Click-target data:
▶

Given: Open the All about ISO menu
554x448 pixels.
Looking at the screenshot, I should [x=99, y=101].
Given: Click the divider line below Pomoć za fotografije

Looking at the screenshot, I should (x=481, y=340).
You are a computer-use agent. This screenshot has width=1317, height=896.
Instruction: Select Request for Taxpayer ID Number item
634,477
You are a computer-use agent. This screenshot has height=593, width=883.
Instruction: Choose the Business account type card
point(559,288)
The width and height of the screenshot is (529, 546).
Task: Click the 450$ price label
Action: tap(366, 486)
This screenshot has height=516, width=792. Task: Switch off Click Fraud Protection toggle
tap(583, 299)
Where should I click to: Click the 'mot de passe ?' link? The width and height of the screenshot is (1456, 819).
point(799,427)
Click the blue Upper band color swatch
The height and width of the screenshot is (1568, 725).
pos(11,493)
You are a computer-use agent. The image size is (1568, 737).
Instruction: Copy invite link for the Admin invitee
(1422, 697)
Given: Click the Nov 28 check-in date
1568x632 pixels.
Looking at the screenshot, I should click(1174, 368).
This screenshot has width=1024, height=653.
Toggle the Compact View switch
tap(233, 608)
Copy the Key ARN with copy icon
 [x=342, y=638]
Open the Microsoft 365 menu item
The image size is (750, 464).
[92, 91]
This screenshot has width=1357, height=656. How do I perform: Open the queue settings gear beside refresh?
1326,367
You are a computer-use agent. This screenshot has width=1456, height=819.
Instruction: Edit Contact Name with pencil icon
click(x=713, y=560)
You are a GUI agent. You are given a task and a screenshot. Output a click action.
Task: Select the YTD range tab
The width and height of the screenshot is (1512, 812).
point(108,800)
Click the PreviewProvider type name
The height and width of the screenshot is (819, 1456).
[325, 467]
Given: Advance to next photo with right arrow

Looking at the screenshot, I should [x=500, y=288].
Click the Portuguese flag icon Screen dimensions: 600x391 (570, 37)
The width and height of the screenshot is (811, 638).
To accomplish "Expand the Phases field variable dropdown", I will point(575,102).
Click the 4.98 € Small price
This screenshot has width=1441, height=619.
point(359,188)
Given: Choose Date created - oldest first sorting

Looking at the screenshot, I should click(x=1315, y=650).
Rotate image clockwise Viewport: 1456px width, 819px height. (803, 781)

◀

**The problem**
Please copy out, word for word, every line of the entries from the start down to the line containing "Click the Portuguese", with both ends included.

**Completed task**
Given: Open the All about ISO menu
554x448 pixels.
Looking at the screenshot, I should [x=99, y=101].
Given: Click the divider line below Pomoć za fotografije

Looking at the screenshot, I should (x=481, y=340).
You are a computer-use agent. This screenshot has width=1317, height=896.
Instruction: Select Request for Taxpayer ID Number item
634,477
You are a computer-use agent. This screenshot has height=593, width=883.
Instruction: Choose the Business account type card
point(559,288)
The width and height of the screenshot is (529, 546).
Task: Click the 450$ price label
Action: tap(366, 486)
This screenshot has height=516, width=792. Task: Switch off Click Fraud Protection toggle
tap(583, 299)
Where should I click to: Click the 'mot de passe ?' link? The width and height of the screenshot is (1456, 819).
point(799,427)
Click the blue Upper band color swatch
The height and width of the screenshot is (1568, 725).
pos(11,493)
You are a computer-use agent. The image size is (1568, 737).
Instruction: Copy invite link for the Admin invitee
(1422, 697)
Given: Click the Nov 28 check-in date
1568x632 pixels.
Looking at the screenshot, I should click(1174, 368).
This screenshot has width=1024, height=653.
Toggle the Compact View switch
tap(233, 608)
Copy the Key ARN with copy icon
 [x=342, y=638]
Open the Microsoft 365 menu item
The image size is (750, 464).
[92, 91]
This screenshot has width=1357, height=656. How do I perform: Open the queue settings gear beside refresh?
1326,367
You are a computer-use agent. This screenshot has width=1456, height=819.
Instruction: Edit Contact Name with pencil icon
click(x=713, y=560)
You are a GUI agent. You are given a task and a screenshot. Output a click action.
Task: Select the YTD range tab
The width and height of the screenshot is (1512, 812).
point(108,800)
Click the PreviewProvider type name
The height and width of the screenshot is (819, 1456).
[325, 467]
Given: Advance to next photo with right arrow

Looking at the screenshot, I should [x=500, y=288].
Click the Portuguese flag icon Screen dimensions: 600x391 (570, 37)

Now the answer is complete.